> What you should do:
In the records below, find the line that contains "Tinnitus (33, 1847)", then transcribe it and every later line exactly, stopping at the final line.
========
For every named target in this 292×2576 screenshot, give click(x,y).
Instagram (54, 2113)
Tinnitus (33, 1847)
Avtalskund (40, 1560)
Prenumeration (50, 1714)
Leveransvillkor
========
> Completed exercise:
Tinnitus (33, 1847)
Avtalskund (40, 1560)
Prenumeration (50, 1714)
Leveransvillkor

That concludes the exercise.